Size Constancy: We perceive familiar objects to maintain a constant size even when their distance from us changes.
Lightness Constancy: We perceive an object as having a constant lightness even when its illumination varies.

                      Some Visual Illusions

The Ponzo Illusion (in two forms)

                        
Picture

                                      
The Ames Room                              Muller-Lyer Illusion
                                                         

    

**Please see your textbook for explanations of these illusions.

                       Sensory Deprivation
People blind from birth, who later have their vision restored, can distinguish figure-ground relationships, can sense colors, but have great difficulty recognizing objects that they were familiar with by touch.

Similarly, Blakemore & Cooper found that kittens whose vision was restricted to only seeing vertical lines during a critical period of development, later could not see horizontal lines.   
Perceptual Adaptation: In vision, the ability to adjust to an artificially displaced or even inverted visual field.
Perceptual Set: A mental predisposition to perceive one thing and not another (e.g., seeing the Lock Ness Monster instead of a piece of driftwood because of your beliefs).
Context Effects: Any given stimulus may trigger radically different perceptions depending on the surrounding environment or circumstances.  Culture may have a great impact on context and perception.

Human Factors Psychology: A branch of psychology that explores how people and machines interact and how machines and physical environments can be adapted to human behaviors.

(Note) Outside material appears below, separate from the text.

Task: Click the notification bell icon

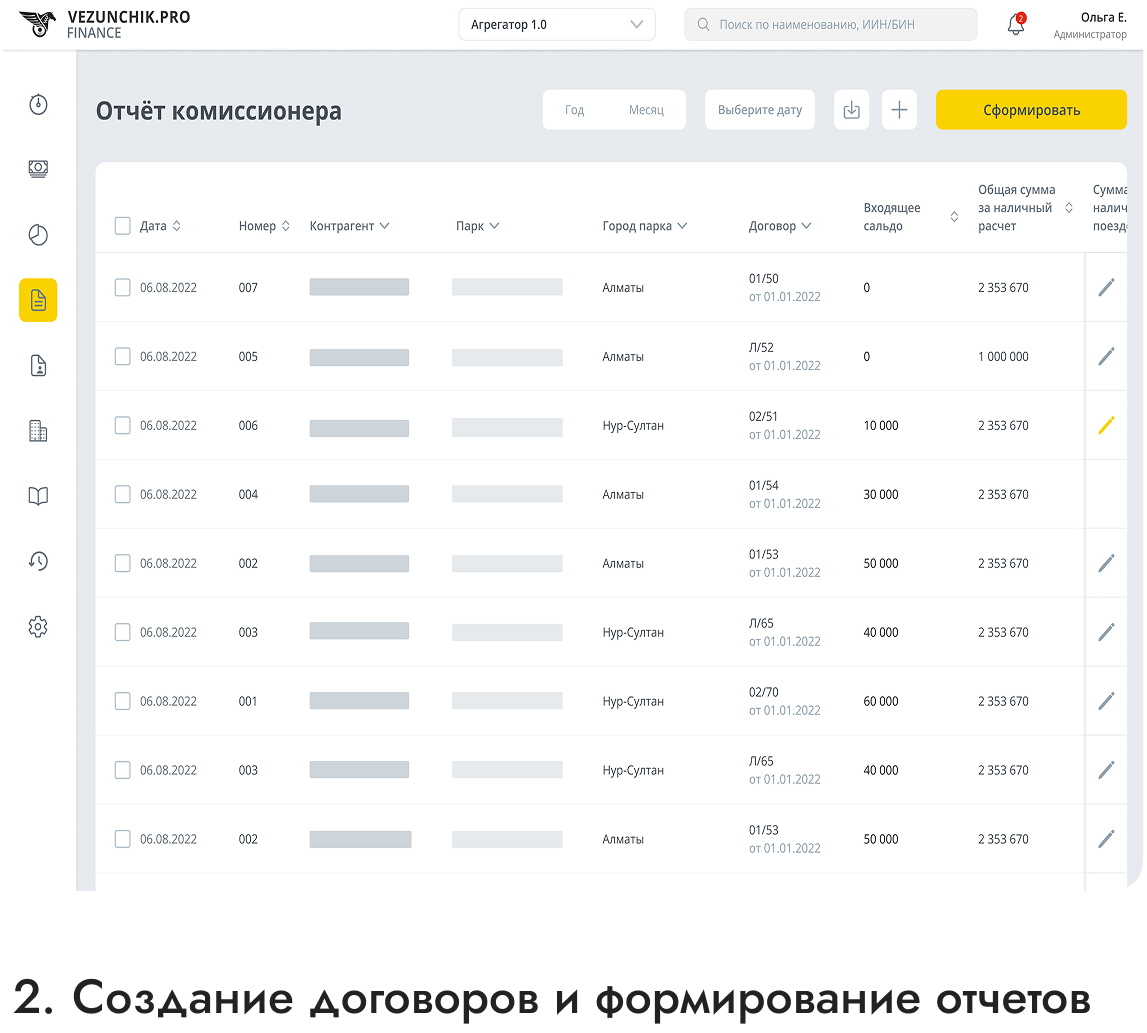Action: [x=1016, y=26]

           Extrasensory Perception (ESP)
The controversial claim that perception can occur apart from sensory input.
Telepathy: Mind to mind communication
Clairvoyance: The sensing of remote events that are presently occuring.
Precognition: The sensing of future events.
Telekinesis (psychokinesis): Ability to affect objects with the power of the mind.
Parapsychologists:
Psychologists who study paranormal occurrences, including claims of ESP.